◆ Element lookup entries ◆

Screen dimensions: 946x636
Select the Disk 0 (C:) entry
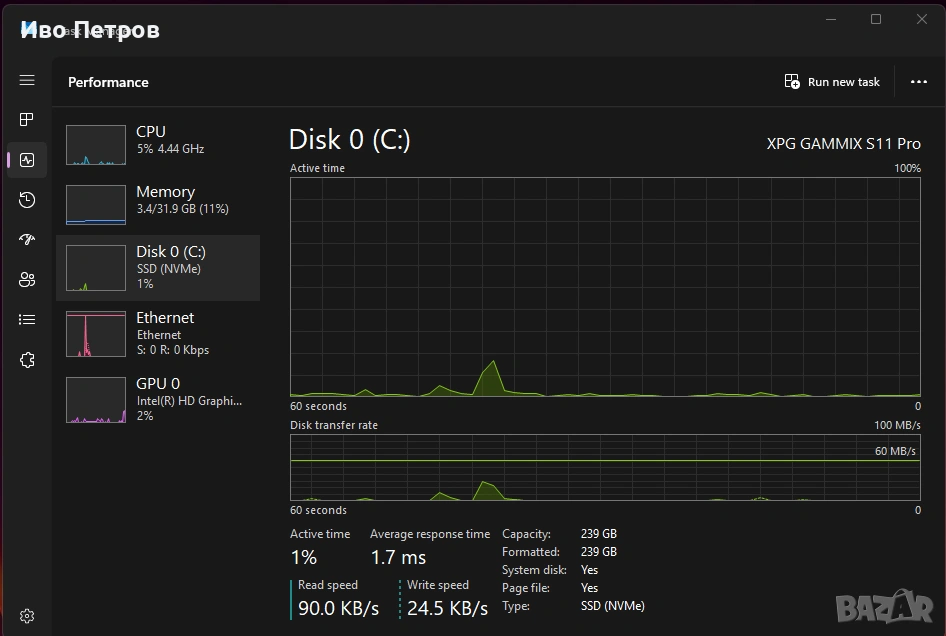tap(158, 267)

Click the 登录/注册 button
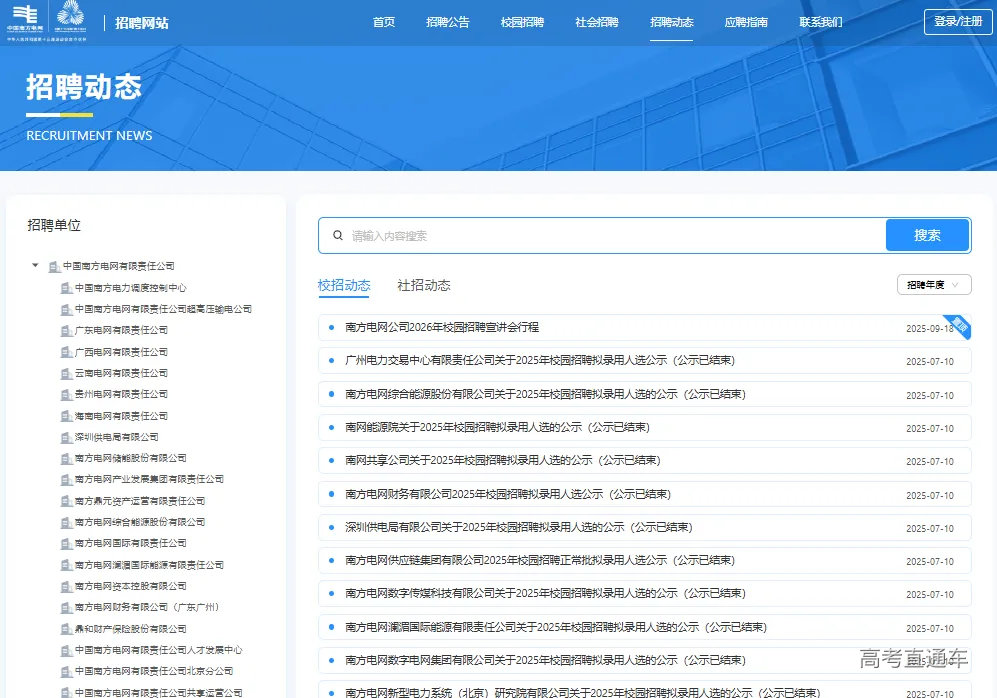point(957,22)
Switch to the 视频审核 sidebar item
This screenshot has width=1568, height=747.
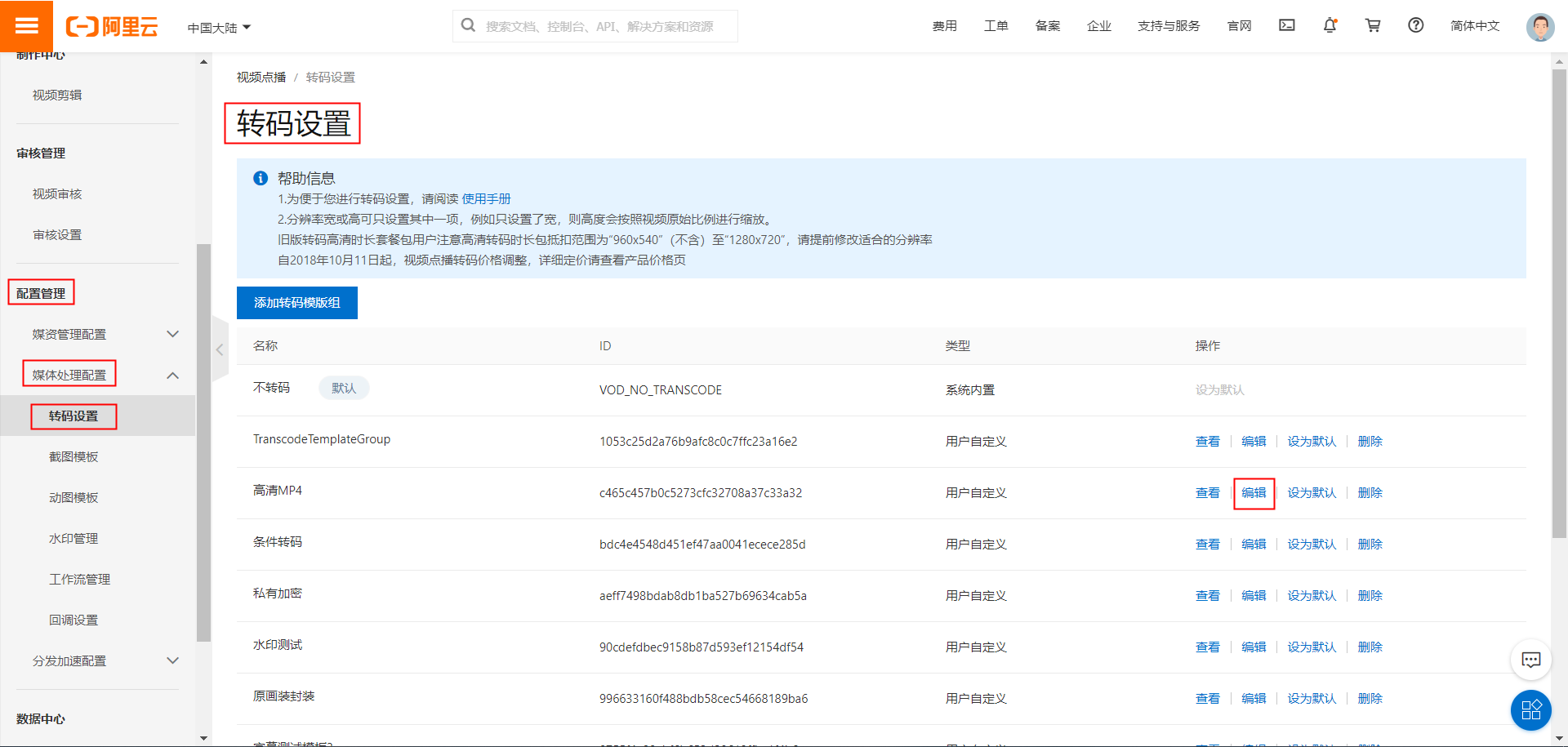tap(56, 193)
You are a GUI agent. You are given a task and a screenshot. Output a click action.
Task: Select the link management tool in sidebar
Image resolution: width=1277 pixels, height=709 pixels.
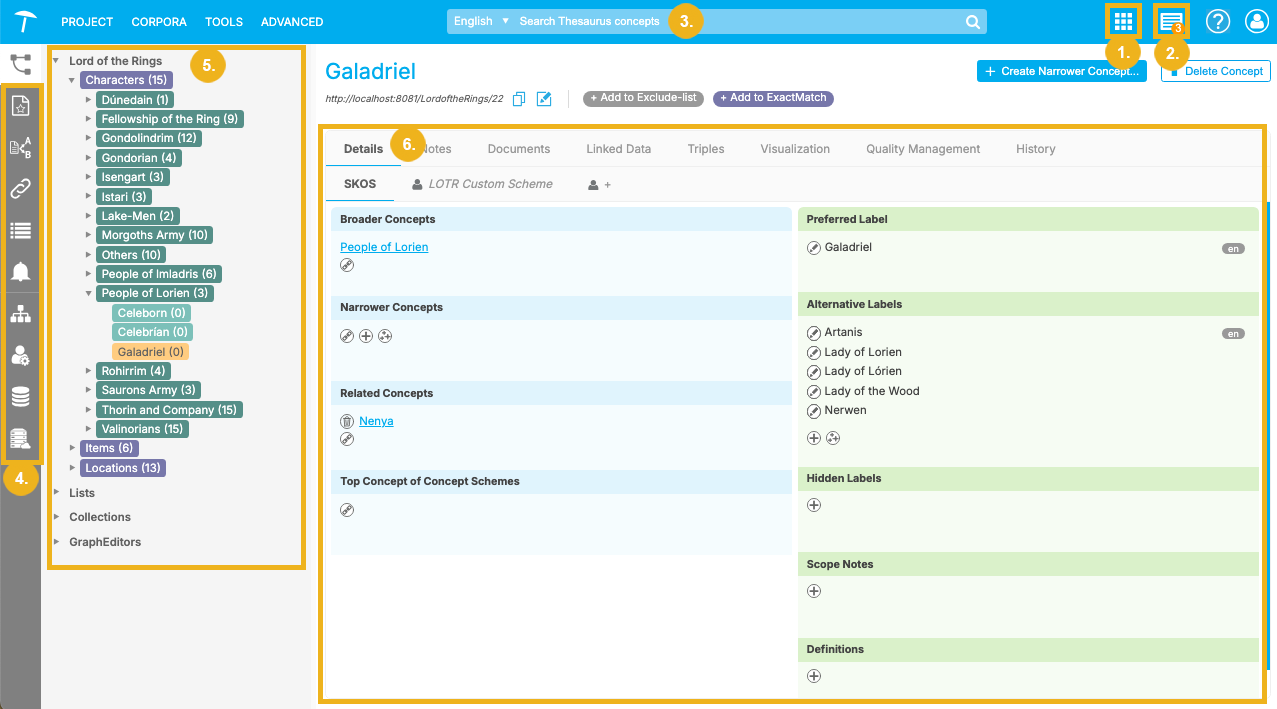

◆ Task ◆
Write out every entry above word for word, omitting the pictures.

◆ Response ◆
Screen dimensions: 946x636
Select the Disk 0 (C:) entry
tap(158, 267)

Click the 登录/注册 button
point(957,22)
Switch to the 视频审核 sidebar item
This screenshot has width=1568, height=747.
tap(56, 193)
You are a GUI agent. You are given a task and a screenshot. Output a click action.
Task: Select the link management tool in sidebar
Image resolution: width=1277 pixels, height=709 pixels.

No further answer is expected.